**Task requirements**
Lines outside the range are not wanted. Give again exactly the lines between the line holding "[Spezzatino con Patate" and the line holding "log (283, 1475)", inclusive, from the listing below.

**Provided data**
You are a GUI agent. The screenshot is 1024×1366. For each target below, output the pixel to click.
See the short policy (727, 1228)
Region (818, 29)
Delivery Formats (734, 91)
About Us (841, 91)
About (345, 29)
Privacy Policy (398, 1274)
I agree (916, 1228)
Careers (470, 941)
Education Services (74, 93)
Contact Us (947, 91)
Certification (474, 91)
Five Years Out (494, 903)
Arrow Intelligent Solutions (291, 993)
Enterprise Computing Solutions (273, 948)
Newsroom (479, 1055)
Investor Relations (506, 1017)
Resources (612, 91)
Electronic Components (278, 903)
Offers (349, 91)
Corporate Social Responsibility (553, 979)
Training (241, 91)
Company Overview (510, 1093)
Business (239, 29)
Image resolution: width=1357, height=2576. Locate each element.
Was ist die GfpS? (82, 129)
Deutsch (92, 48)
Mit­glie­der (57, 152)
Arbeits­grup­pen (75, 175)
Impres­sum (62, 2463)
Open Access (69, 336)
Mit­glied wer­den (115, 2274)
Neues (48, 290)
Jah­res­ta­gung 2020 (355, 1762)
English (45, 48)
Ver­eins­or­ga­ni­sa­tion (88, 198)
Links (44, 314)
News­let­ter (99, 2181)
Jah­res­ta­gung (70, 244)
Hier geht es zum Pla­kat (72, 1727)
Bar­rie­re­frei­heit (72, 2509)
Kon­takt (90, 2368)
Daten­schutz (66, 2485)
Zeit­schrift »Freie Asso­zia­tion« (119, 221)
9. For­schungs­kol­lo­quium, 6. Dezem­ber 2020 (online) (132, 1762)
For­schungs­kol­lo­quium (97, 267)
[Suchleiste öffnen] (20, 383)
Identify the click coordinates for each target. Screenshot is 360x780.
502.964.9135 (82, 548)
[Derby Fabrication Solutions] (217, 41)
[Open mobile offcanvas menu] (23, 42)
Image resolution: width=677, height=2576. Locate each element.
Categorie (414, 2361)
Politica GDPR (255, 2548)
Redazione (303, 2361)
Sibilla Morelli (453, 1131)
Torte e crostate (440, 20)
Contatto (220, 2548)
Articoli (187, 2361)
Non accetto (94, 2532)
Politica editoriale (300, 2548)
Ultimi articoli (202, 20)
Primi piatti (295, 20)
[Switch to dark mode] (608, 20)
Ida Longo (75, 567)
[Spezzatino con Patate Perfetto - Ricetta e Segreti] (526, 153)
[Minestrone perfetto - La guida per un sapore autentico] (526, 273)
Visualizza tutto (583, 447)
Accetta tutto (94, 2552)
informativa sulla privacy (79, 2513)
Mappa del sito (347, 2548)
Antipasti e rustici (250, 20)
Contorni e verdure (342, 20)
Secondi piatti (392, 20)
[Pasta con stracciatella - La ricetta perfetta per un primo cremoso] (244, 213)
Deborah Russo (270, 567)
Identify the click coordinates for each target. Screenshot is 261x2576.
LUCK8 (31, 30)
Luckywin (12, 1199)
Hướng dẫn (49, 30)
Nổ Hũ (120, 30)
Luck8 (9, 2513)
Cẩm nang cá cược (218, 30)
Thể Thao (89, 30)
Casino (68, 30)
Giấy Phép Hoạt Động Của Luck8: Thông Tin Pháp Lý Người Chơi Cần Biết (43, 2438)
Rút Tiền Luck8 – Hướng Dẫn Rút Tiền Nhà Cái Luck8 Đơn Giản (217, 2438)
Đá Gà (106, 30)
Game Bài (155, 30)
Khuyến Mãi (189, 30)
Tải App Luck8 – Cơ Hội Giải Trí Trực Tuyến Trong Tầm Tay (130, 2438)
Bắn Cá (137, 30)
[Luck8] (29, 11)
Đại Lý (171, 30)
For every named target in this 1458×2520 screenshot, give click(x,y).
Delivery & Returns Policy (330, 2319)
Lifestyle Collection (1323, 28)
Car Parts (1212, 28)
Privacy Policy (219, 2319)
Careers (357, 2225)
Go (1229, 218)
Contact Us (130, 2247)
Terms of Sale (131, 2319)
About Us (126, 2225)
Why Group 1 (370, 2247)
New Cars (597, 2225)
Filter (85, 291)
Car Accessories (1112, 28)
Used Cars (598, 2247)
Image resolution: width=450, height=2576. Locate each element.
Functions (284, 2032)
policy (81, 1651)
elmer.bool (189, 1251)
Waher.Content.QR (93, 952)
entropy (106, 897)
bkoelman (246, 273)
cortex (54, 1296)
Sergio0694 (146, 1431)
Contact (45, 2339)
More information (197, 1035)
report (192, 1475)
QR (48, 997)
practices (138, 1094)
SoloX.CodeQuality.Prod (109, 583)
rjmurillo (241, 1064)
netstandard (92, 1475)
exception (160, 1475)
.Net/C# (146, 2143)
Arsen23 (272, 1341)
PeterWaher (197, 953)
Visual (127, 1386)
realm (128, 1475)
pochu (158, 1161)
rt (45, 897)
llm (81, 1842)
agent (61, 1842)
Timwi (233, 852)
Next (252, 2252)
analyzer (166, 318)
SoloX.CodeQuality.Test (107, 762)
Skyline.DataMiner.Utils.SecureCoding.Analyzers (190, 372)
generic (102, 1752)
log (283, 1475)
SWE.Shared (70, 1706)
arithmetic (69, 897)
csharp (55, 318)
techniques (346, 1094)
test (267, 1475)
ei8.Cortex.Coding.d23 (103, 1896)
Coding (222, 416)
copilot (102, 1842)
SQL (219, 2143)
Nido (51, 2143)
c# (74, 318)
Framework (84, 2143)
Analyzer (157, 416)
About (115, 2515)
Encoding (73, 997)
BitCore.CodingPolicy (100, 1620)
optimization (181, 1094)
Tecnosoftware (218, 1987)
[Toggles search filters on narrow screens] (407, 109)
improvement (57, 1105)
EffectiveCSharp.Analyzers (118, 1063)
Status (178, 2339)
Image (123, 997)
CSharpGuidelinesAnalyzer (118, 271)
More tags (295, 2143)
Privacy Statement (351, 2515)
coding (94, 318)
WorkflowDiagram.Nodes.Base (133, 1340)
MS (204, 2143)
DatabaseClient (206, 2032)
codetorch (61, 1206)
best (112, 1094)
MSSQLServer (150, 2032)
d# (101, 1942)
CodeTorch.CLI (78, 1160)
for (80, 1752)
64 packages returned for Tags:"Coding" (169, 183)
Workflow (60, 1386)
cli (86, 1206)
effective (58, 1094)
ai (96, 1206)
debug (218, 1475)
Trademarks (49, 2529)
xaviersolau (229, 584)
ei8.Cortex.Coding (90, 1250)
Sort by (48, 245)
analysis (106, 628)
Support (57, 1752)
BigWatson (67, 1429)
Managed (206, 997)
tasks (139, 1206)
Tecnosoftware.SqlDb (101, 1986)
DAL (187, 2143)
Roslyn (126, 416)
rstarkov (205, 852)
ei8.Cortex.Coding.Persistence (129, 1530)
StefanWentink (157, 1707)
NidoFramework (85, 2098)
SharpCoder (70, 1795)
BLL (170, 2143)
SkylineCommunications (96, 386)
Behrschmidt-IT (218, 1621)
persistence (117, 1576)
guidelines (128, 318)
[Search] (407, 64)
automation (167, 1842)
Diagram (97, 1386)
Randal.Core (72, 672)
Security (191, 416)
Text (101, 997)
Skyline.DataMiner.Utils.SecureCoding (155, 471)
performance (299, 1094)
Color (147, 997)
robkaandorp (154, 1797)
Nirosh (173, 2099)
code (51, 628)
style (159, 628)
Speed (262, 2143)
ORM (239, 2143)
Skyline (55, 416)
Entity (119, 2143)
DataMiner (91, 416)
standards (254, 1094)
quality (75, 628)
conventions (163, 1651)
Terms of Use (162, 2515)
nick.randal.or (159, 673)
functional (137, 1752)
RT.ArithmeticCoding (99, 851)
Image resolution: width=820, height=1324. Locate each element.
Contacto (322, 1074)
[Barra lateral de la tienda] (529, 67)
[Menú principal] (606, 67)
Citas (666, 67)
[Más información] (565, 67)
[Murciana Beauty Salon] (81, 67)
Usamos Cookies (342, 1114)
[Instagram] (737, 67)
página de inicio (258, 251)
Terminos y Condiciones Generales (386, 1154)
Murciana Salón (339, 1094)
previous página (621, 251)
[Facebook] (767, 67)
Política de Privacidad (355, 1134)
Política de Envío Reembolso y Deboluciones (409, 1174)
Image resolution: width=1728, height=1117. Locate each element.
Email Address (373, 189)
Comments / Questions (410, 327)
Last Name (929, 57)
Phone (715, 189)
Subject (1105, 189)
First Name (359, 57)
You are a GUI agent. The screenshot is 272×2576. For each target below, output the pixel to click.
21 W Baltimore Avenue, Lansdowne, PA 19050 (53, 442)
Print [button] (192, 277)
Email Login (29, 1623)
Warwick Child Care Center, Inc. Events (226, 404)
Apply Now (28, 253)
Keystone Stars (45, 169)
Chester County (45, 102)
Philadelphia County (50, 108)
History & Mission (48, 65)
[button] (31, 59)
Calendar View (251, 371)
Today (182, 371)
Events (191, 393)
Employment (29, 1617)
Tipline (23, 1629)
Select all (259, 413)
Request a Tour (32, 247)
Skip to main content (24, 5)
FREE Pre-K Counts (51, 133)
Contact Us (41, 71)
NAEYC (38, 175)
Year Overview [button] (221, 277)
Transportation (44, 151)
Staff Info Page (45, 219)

**Task answer**
[Spezzatino con Patate Perfetto - Ricetta e Segreti] (526, 153)
[Minestrone perfetto - La guida per un sapore autentico] (526, 273)
Visualizza tutto (583, 447)
Accetta tutto (94, 2552)
informativa sulla privacy (79, 2513)
Mappa del sito (347, 2548)
Antipasti e rustici (250, 20)
Contorni e verdure (342, 20)
Secondi piatti (392, 20)
[Pasta con stracciatella - La ricetta perfetta per un primo cremoso] (244, 213)
Deborah Russo (270, 567)
Identify the click coordinates for each target. Screenshot is 261x2576.
LUCK8 (31, 30)
Luckywin (12, 1199)
Hướng dẫn (49, 30)
Nổ Hũ (120, 30)
Luck8 (9, 2513)
Cẩm nang cá cược (218, 30)
Thể Thao (89, 30)
Casino (68, 30)
Giấy Phép Hoạt Động Của Luck8: Thông Tin Pháp Lý Người Chơi Cần Biết (43, 2438)
Rút Tiền Luck8 – Hướng Dẫn Rút Tiền Nhà Cái Luck8 Đơn Giản (217, 2438)
Đá Gà (106, 30)
Game Bài (155, 30)
Khuyến Mãi (189, 30)
Tải App Luck8 – Cơ Hội Giải Trí Trực Tuyến Trong Tầm Tay (130, 2438)
Bắn Cá (137, 30)
[Luck8] (29, 11)
Đại Lý (171, 30)
For every named target in this 1458×2520 screenshot, give click(x,y).
Delivery & Returns Policy (330, 2319)
Lifestyle Collection (1323, 28)
Car Parts (1212, 28)
Privacy Policy (219, 2319)
Careers (357, 2225)
Go (1229, 218)
Contact Us (130, 2247)
Terms of Sale (131, 2319)
About Us (126, 2225)
Why Group 1 (370, 2247)
New Cars (597, 2225)
Filter (85, 291)
Car Accessories (1112, 28)
Used Cars (598, 2247)
Image resolution: width=450, height=2576. Locate each element.
Functions (284, 2032)
policy (81, 1651)
elmer.bool (189, 1251)
Waher.Content.QR (93, 952)
entropy (106, 897)
bkoelman (246, 273)
cortex (54, 1296)
Sergio0694 (146, 1431)
Contact (45, 2339)
More information (197, 1035)
report (192, 1475)
QR (48, 997)
practices (138, 1094)
SoloX.CodeQuality.Prod (109, 583)
rjmurillo (241, 1064)
netstandard (92, 1475)
exception (160, 1475)
.Net/C# (146, 2143)
Arsen23 (272, 1341)
PeterWaher (197, 953)
Visual (127, 1386)
realm (128, 1475)
pochu (158, 1161)
rt (45, 897)
llm (81, 1842)
agent (61, 1842)
Timwi (233, 852)
Next (252, 2252)
analyzer (166, 318)
SoloX.CodeQuality.Test (107, 762)
Skyline.DataMiner.Utils.SecureCoding.Analyzers (190, 372)
generic (102, 1752)
log (283, 1475)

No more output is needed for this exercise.